Local AAA uses a local database for authentication. This method stores usernames and passwords locally in the cisco router ASA
-aka self-contained authentication

Question 4

Server-based AAA Authentication

Answer 4

The server-based method uses an external database server resource that leverages RADIUS or TACACS+ protocols.
Examples include Cisco secure access control server (ACS) for windows server, Cisco secure ACS solution engine, or cisco secure ACS express. If there are multiple routers, server-based AAA is more appropriate

Question 5

Access Types/Modes

Answer 5

Character Mode/Remote administrative access:
A user sends a request to establish an EXEC mode process with the router for administrative purposes.

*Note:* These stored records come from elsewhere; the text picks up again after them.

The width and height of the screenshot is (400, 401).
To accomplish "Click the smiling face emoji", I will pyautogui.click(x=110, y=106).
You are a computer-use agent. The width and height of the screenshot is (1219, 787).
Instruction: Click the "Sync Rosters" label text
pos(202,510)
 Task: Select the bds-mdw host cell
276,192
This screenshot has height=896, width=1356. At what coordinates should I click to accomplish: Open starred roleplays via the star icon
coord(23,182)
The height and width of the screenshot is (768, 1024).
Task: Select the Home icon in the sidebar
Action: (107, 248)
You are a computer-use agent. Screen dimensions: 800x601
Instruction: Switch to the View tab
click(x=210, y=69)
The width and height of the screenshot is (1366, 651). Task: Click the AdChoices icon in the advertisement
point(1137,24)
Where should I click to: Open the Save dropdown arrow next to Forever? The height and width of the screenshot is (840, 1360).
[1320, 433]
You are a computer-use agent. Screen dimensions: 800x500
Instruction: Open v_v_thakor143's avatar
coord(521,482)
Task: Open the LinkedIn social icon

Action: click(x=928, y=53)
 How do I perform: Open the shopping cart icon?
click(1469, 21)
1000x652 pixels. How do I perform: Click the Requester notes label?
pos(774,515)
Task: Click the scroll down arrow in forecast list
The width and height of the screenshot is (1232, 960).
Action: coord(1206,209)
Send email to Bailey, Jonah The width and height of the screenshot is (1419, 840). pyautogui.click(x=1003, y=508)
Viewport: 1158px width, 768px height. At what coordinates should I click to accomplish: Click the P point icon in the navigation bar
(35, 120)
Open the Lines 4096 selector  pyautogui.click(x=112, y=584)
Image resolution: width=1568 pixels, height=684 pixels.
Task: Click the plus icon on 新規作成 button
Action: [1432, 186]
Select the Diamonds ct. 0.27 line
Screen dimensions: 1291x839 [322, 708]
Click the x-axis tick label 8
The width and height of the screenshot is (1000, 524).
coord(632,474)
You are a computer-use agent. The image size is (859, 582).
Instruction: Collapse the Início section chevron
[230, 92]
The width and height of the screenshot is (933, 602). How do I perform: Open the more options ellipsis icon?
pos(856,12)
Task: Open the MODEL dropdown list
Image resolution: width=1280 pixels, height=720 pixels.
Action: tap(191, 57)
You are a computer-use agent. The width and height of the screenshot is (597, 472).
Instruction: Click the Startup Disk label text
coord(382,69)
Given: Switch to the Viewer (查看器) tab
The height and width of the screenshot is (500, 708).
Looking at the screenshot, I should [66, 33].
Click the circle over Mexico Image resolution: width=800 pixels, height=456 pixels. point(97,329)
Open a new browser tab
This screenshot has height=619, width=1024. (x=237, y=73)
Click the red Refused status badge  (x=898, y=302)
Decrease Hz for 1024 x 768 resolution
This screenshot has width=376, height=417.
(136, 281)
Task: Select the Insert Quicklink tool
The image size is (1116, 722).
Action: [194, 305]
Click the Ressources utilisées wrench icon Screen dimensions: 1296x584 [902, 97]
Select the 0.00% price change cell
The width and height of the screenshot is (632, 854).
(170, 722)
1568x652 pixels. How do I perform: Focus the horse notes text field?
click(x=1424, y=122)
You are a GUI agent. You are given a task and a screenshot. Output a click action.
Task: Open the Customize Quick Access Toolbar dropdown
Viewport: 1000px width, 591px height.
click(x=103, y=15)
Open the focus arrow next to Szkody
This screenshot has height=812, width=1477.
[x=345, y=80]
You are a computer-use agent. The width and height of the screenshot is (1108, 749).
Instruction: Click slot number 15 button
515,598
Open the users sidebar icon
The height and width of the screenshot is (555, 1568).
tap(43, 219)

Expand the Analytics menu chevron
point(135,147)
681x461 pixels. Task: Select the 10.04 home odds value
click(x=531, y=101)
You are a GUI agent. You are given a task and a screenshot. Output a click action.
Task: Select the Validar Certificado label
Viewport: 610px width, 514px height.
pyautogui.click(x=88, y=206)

Packet Mode/Remote Network Access:
A user sends a request to establish a connection through the router with a device on the network.

Question 6

AAA Authorization

Answer 6

after a user has been authenticated a session is established with the AAA server and the router requests authorization for the requested service from the AAA server. The AAA server returns a PASS/FAIL for authorization.

Basically what users can and cannot do on the network.

Question 7

AAA Accounting

Answer 7

When a user has been authenticated, the AAA accounting process generates a start message to begin the accounting process. when the user finishes a stop message is recorded and the accounting process ends.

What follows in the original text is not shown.